Medical Claims Audit Manager at Ultimate Staffing in LONG BEACH, California

Posted in Other 1 day ago.

Type: full-time





Job Description:

The ideal candidate will have a strong foundation in Medi-Cal, Commercial, and Medicare benefits, with expertise in coordinating benefits. This role requires close collaboration with various departments to ensure that processes, programs, and services are executed efficiently and within the required timeframes. All work must align with company policies and procedures while complying with state and federal regulations, including CMS, Medi-Cal, and DMHC. The Claims Audit Manager is responsible for ensuring that claims are processed in accordance with company guidelines and contractual agreements, within set time limits, and according to provider contract rates. This position also oversees prepayment and post-payment validations, operational reporting, testing, and data submission management.

Key Responsibilities:

Prepare and manage complex regulatory and compliance reports for submission.
Assist with audit preparations by analyzing data, identifying deficiencies, and tracking corrective actions to completion.
Process and ensure smooth data entry into systems, troubleshooting any interruptions that arise.
Conduct data queries, analysis, and interpretation for ad hoc reporting.
Apply Medicare claim payment rules and requirements, including National and Local Coverage Decisions and Correct Coding standards, to claims received for payment.
Collect and organize information for compliance-related activities.
Contribute to quality assurance efforts for all department-related systems, applications, and process changes.
Perform pre-payment and post-payment audits to ensure accurate claim adjudication, coding, documentation, and fee schedule application.
Manage, analyze, and organize data from various sources, ensuring accuracy and proper narrative interpretation.
Provide detailed support to all claims staff on Medicare, Commercial, and Medi-Cal adjudication and coding requirements.
Update system coding sources as needed.
Exhibit excellent verbal and written communication skills.
Perform additional duties as required.
Minimum Qualifications:

At least five years of experience in healthcare claims processing or a combination of relevant education, training, and experience.
Experience with Medi-Cal and Medicare claim processing is preferred.
In-depth knowledge of claims processing workflows, payment rules, electronic billing processes, and universal billing forms.
Familiarity with CMS pricing tools and vendor pricing software.
Strong written communication skills for precise documentation within required timeframes.
Education & Experience:

3+ years of experience in an MSO, IPA, or Health Plan environment.
Highly organized, with the ability to manage multiple tasks effectively and strong knowledge of claims processing rules and guidelines.
Proficient with CPT and ICD9 codes and experienced in processing claims across all lines of business: Medicare, Medi-Cal, and Commercial.
Expertise in RBRVS, HCPCS, and CPT coding practices.
Knowledgeable about regulatory agencies such as CMS, DMHC, and DHCS (State of California).
Familiar with HIPAA Security & Privacy laws and Fraud, Waste, and Abuse regulations.
Understanding of managed care operations and related healthcare regulations.
Bachelor's degree or equivalent work experience required.
Ability to thrive in a fast-paced work environment.
Experience with software applications like EZCAP.

Desired Skills and Experience
The ideal candidate will have a strong foundation in Medi-Cal, Commercial, and Medicare benefits, with expertise in coordinating benefits.
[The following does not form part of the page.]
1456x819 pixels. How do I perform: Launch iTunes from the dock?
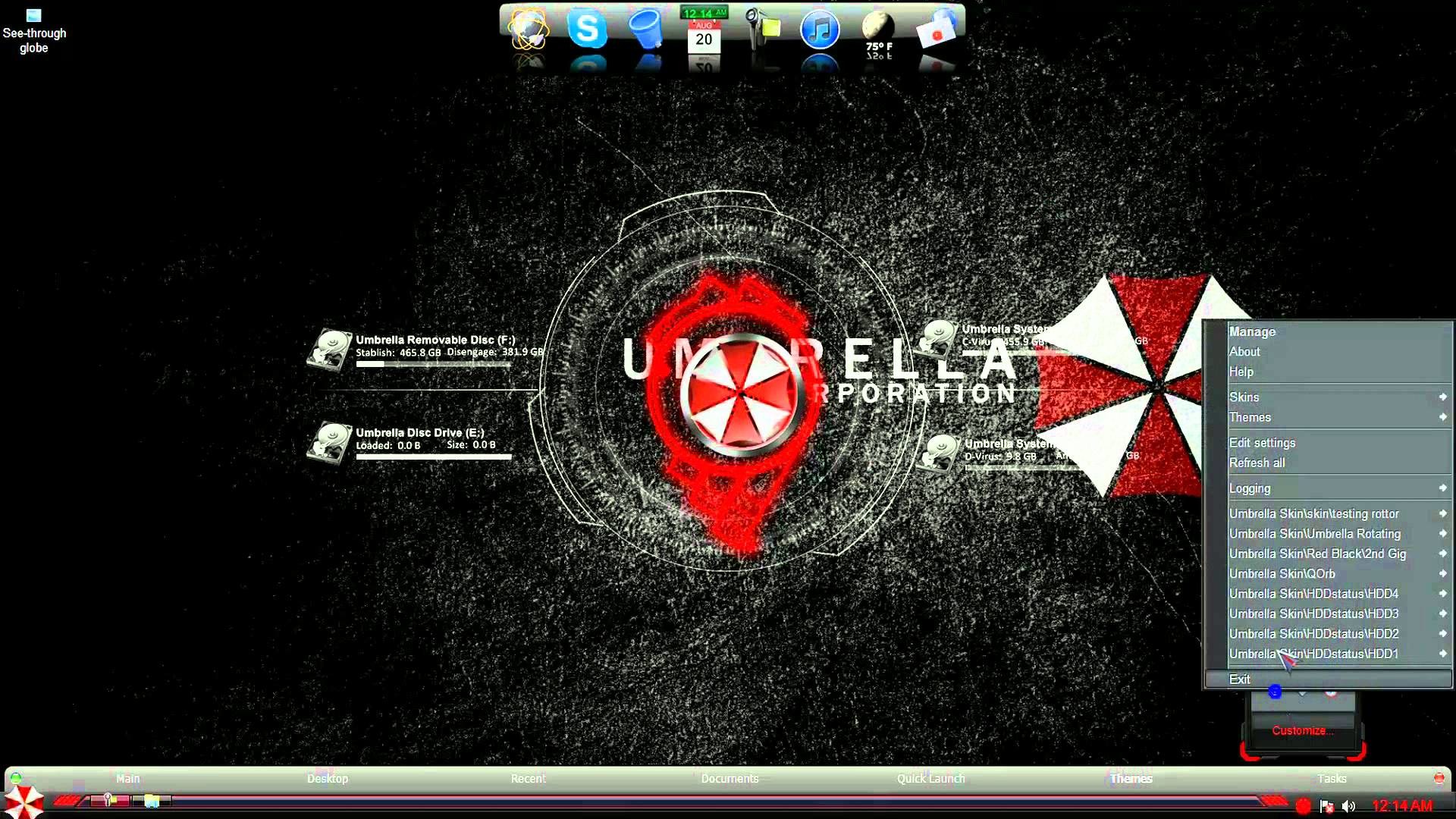pyautogui.click(x=819, y=29)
This role requires close collaboration with various departments to ensure that processes, programs, and services are executed efficiently and within the required timeframes. All work must align with company policies and procedures while complying with state and federal regulations, including CMS, Medi-Cal, and DMHC. The Claims Audit Manager is responsible for ensuring that claims are processed in accordance with company guidelines and contractual agreements, within set time limits, and according to provider contract rates. This position also oversees prepayment and post-payment validations, operational reporting, testing, and data submission management.

All qualified applicants will receive consideration for employment without regard to race, color, national origin, age, ancestry, religion, sex, sexual orientation, gender identity, gender expression, marital status, disability, medical condition, genetic information, pregnancy, or military or veteran status. We consider all qualified applicants, including those with criminal histories, in a manner consistent with state and local laws, including the California Fair Chance Act, City of Los Angeles' Fair Chance Initiative for Hiring Ordinance, and Los Angeles County Fair Chance Ordinance. To the extent our customers require a background check for certain positions, the Company faces a significant risk to its business operations and business reputation unless a review of criminal history is conducted for those specific job positions.